Only the lines below starting at the one that contains "PowerFlush σε Συστ." and ending at the one that contains "Βίντεο υδραυλικών εργασιών (285, 168)" are to be reproduced, exactly and with both ends kept.

---------- RAW DATA ----------

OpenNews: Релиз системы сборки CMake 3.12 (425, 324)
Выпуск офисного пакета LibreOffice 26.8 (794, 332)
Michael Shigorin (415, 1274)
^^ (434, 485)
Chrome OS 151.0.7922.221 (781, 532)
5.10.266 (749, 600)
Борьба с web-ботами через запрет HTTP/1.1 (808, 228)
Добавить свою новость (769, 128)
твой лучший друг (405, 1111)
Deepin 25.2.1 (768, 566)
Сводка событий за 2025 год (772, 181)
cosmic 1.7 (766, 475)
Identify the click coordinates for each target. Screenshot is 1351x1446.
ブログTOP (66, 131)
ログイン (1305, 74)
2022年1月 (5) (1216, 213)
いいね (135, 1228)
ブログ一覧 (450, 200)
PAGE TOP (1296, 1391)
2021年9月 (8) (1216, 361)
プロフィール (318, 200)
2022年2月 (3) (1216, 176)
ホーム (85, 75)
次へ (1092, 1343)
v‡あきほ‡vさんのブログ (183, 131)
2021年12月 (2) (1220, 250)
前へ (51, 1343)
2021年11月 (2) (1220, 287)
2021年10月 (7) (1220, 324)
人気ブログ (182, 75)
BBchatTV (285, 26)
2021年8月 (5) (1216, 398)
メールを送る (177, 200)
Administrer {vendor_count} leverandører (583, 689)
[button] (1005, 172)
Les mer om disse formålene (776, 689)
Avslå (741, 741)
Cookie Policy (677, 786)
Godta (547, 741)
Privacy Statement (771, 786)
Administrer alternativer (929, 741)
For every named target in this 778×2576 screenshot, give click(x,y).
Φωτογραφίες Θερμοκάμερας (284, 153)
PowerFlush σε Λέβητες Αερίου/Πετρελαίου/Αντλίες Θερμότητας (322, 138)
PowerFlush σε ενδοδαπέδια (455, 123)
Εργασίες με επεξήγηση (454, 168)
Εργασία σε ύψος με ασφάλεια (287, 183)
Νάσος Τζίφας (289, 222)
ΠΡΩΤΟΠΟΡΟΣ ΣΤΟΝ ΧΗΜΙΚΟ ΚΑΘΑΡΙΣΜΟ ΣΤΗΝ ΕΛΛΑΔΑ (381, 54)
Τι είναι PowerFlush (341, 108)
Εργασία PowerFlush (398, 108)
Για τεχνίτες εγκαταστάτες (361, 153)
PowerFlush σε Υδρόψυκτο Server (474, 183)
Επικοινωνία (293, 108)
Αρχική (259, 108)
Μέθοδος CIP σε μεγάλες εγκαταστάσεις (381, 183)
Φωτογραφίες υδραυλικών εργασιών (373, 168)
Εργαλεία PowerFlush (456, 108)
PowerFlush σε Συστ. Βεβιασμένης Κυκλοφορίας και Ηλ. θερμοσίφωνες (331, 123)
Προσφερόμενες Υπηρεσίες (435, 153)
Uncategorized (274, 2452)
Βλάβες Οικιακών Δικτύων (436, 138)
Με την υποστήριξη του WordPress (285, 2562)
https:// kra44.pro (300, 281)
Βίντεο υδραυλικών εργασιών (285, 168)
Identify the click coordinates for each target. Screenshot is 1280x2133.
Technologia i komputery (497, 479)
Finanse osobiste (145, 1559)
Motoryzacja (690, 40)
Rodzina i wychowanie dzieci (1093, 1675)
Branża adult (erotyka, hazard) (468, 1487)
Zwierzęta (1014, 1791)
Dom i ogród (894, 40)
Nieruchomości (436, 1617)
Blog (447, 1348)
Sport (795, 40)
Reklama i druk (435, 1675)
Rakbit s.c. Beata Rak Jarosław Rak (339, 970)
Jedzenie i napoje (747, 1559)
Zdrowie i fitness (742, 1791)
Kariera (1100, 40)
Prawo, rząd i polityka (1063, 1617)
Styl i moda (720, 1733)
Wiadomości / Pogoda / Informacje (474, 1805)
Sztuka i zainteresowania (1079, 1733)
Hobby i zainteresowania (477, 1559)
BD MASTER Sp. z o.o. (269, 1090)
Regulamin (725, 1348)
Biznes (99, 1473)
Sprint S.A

----------

= RESPONSE TO THIS EXERCISE =
PowerFlush σε Συστ. Βεβιασμένης Κυκλοφορίας και Ηλ. θερμοσίφωνες (331, 123)
Προσφερόμενες Υπηρεσίες (435, 153)
Uncategorized (274, 2452)
Βλάβες Οικιακών Δικτύων (436, 138)
Με την υποστήριξη του WordPress (285, 2562)
https:// kra44.pro (300, 281)
Βίντεο υδραυλικών εργασιών (285, 168)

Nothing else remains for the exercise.